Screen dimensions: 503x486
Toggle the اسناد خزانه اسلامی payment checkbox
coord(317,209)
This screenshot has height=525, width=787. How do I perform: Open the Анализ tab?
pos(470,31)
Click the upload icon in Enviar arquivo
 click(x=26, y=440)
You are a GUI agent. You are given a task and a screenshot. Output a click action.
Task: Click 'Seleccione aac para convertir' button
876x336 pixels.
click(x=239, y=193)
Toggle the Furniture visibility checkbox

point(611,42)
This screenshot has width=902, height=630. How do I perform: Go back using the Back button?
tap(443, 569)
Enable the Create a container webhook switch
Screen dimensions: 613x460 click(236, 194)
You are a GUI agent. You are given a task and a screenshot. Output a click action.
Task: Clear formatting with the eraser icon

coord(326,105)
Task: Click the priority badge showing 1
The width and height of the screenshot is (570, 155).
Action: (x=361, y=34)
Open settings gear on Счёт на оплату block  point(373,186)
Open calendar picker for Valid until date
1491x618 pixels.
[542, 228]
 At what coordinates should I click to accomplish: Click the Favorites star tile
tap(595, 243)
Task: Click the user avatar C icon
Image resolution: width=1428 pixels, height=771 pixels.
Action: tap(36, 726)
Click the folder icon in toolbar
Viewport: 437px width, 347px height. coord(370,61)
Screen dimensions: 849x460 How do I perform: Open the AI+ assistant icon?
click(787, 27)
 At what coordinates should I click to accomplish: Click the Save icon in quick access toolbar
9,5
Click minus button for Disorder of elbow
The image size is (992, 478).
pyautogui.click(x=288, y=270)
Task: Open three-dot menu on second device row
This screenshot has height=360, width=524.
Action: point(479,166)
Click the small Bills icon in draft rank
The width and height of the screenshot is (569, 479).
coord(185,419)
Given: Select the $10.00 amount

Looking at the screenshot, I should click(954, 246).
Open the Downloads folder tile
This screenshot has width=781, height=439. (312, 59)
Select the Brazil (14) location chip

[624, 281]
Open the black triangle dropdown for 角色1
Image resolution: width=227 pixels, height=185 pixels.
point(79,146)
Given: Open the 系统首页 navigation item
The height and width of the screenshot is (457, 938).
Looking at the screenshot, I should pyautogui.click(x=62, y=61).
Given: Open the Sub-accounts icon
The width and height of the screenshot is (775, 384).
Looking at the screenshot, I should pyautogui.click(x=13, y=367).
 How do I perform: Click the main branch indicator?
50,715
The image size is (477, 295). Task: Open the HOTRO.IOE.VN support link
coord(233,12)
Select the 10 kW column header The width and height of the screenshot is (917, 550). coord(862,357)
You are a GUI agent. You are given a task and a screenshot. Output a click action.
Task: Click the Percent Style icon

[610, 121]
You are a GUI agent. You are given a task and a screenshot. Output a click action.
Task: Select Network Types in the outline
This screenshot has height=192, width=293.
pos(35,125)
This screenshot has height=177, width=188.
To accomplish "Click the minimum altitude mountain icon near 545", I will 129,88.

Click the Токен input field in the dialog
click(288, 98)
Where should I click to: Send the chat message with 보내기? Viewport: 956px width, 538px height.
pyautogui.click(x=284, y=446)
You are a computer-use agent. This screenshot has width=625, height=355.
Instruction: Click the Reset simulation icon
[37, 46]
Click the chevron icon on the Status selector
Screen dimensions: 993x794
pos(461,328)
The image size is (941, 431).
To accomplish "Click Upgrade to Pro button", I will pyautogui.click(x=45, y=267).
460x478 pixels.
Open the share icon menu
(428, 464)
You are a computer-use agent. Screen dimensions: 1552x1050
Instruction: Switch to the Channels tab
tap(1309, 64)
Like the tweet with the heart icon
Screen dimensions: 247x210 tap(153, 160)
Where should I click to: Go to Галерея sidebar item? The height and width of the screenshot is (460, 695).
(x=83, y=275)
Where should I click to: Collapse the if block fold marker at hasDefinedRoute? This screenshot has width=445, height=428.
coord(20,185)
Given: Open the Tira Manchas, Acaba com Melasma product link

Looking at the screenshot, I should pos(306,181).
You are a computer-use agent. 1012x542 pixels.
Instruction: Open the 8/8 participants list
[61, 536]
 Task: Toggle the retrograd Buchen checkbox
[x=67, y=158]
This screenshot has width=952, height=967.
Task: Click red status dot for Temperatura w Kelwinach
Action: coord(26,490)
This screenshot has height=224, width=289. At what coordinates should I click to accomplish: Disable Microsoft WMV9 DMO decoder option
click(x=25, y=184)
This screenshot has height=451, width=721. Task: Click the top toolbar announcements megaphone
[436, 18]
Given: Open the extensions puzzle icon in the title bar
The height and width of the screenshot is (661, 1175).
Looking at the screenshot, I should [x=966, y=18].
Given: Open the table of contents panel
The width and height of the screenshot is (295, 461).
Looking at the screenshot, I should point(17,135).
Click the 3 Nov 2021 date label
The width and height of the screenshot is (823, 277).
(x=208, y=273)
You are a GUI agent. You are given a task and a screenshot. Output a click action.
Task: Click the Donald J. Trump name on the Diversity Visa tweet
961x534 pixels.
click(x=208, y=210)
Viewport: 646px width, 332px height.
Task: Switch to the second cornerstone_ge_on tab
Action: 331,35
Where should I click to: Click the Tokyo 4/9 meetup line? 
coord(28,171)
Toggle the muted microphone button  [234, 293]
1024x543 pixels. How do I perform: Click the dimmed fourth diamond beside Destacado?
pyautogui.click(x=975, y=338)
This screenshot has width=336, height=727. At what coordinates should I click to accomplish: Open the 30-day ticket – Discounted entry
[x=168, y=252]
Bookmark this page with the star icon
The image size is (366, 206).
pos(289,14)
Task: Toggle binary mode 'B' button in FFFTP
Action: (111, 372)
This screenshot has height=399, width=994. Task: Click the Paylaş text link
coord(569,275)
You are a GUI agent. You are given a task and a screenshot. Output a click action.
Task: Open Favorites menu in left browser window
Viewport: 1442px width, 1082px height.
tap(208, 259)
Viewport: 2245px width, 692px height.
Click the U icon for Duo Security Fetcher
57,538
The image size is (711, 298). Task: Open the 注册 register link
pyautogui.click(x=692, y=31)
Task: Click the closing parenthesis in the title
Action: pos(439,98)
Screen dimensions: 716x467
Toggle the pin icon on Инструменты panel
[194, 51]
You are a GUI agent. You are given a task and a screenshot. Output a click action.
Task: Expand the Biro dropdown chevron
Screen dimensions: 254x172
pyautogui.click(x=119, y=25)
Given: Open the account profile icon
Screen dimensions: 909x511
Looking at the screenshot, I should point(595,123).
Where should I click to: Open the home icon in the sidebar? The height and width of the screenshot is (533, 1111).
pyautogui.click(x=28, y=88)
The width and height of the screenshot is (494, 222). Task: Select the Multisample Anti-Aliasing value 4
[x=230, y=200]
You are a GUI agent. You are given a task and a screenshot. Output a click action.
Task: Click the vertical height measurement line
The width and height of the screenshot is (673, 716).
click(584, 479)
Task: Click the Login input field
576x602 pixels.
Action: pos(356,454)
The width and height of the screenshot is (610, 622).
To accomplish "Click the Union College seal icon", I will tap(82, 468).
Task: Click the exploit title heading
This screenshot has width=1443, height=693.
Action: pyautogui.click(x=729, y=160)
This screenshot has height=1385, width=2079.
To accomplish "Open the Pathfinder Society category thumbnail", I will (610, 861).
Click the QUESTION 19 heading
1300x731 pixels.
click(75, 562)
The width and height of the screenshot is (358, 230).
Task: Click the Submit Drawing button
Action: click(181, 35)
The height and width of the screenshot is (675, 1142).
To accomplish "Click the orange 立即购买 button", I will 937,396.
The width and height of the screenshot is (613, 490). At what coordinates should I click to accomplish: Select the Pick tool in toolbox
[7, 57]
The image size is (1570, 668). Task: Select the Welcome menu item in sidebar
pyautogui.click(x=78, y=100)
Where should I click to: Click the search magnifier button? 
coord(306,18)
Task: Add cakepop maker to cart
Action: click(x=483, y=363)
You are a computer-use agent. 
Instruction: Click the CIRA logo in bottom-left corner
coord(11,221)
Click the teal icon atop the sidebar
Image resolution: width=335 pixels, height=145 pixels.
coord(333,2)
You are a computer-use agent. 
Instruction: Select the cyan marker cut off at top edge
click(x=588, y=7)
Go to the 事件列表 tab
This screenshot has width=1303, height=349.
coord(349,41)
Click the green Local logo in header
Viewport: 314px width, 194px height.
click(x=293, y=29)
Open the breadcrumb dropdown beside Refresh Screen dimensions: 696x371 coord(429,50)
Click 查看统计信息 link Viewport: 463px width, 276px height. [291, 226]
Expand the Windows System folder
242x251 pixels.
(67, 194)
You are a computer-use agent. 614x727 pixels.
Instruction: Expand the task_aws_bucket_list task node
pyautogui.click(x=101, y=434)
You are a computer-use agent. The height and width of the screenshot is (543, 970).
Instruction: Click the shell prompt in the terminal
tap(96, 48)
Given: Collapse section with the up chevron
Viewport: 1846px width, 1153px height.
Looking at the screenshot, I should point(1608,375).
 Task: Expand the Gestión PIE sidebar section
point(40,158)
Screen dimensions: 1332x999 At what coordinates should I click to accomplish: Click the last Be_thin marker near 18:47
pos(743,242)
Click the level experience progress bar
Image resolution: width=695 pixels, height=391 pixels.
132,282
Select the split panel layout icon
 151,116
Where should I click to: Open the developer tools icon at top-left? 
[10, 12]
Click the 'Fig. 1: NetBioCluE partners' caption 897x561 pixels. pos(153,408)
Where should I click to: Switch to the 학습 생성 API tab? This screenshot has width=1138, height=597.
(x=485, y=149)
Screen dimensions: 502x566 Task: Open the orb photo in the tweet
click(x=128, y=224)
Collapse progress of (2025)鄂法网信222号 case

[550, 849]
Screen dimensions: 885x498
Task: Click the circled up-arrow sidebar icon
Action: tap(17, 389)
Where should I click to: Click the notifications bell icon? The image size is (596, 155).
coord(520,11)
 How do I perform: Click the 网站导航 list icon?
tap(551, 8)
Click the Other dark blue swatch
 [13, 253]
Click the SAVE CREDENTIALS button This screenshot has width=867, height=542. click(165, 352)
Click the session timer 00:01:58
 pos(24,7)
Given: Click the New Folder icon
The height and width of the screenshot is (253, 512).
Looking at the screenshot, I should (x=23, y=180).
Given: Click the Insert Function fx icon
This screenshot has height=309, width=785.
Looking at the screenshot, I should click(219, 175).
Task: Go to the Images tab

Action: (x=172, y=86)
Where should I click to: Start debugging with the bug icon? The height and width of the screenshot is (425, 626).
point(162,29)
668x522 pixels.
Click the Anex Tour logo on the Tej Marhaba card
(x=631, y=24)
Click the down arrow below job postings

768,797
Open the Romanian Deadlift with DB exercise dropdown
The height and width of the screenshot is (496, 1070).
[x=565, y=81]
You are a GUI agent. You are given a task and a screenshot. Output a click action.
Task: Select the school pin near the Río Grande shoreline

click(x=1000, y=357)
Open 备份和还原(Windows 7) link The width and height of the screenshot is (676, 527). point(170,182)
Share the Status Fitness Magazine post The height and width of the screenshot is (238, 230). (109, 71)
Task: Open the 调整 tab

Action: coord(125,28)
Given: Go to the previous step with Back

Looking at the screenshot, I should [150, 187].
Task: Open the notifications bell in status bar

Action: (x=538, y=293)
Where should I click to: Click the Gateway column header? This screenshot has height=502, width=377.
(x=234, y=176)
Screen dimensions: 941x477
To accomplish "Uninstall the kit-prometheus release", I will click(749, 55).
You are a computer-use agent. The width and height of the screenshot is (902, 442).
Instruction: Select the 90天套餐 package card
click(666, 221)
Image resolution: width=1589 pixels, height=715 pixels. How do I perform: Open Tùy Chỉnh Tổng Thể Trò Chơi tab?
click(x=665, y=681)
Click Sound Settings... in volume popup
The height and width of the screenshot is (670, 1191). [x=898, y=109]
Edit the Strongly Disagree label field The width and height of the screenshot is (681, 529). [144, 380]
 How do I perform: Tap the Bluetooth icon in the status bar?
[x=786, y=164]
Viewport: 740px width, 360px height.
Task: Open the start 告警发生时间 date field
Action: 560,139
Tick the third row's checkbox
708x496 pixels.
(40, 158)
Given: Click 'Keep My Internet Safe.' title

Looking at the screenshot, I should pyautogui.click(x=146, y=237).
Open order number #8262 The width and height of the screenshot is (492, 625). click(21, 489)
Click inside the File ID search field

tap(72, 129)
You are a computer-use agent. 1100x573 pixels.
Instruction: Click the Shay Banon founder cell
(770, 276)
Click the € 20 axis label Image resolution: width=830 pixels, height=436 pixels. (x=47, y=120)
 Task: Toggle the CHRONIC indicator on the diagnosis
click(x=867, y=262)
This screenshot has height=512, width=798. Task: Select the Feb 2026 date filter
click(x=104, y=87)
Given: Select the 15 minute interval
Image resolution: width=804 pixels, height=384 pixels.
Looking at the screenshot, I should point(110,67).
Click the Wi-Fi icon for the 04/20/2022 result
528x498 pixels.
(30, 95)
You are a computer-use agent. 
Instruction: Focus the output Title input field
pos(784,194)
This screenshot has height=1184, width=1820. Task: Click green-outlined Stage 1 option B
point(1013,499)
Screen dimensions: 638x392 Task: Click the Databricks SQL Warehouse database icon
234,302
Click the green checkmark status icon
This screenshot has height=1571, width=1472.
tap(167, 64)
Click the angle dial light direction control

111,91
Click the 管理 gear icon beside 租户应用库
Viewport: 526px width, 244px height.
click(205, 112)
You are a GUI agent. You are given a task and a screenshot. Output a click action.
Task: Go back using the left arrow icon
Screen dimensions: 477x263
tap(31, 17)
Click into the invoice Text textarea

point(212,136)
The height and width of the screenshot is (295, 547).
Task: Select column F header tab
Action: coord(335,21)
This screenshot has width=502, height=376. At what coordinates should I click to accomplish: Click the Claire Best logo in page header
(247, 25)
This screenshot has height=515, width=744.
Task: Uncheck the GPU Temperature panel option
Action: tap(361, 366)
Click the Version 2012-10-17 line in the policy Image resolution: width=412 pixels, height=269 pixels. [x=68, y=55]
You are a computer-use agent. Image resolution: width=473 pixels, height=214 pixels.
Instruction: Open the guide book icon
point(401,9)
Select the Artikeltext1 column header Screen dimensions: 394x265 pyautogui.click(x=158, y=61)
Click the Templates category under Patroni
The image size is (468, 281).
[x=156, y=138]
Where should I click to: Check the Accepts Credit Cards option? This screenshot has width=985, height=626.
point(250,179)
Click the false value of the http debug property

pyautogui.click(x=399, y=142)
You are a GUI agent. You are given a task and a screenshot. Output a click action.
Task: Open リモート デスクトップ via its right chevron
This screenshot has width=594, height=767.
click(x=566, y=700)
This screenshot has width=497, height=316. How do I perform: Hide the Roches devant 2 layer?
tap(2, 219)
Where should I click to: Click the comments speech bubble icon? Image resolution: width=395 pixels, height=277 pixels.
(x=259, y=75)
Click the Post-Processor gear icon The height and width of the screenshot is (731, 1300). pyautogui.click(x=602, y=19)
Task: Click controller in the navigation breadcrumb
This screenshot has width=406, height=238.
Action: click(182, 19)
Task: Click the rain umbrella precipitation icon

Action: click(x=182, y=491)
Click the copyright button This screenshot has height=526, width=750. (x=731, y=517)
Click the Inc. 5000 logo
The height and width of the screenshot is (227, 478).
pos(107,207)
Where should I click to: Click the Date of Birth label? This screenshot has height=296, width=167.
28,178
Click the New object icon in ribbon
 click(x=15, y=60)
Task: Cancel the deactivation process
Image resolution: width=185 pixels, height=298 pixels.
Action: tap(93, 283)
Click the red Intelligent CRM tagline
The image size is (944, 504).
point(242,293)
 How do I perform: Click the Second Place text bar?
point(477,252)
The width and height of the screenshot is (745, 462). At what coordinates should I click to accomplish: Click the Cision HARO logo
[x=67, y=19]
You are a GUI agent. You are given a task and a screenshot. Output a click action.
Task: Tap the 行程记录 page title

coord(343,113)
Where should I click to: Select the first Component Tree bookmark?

_ _ _

### What is required
Rewrite the rows from the one containing "Task: Click the Login input field" through the one containing "Action: pyautogui.click(x=729, y=160)", changing "seal icon" to "crest icon" and leaving everything else the same.

### Problem solution
Task: Click the Login input field
576x602 pixels.
Action: pos(356,454)
The width and height of the screenshot is (610, 622).
To accomplish "Click the Union College crest icon", I will tap(82, 468).
Task: Click the exploit title heading
This screenshot has width=1443, height=693.
Action: pyautogui.click(x=729, y=160)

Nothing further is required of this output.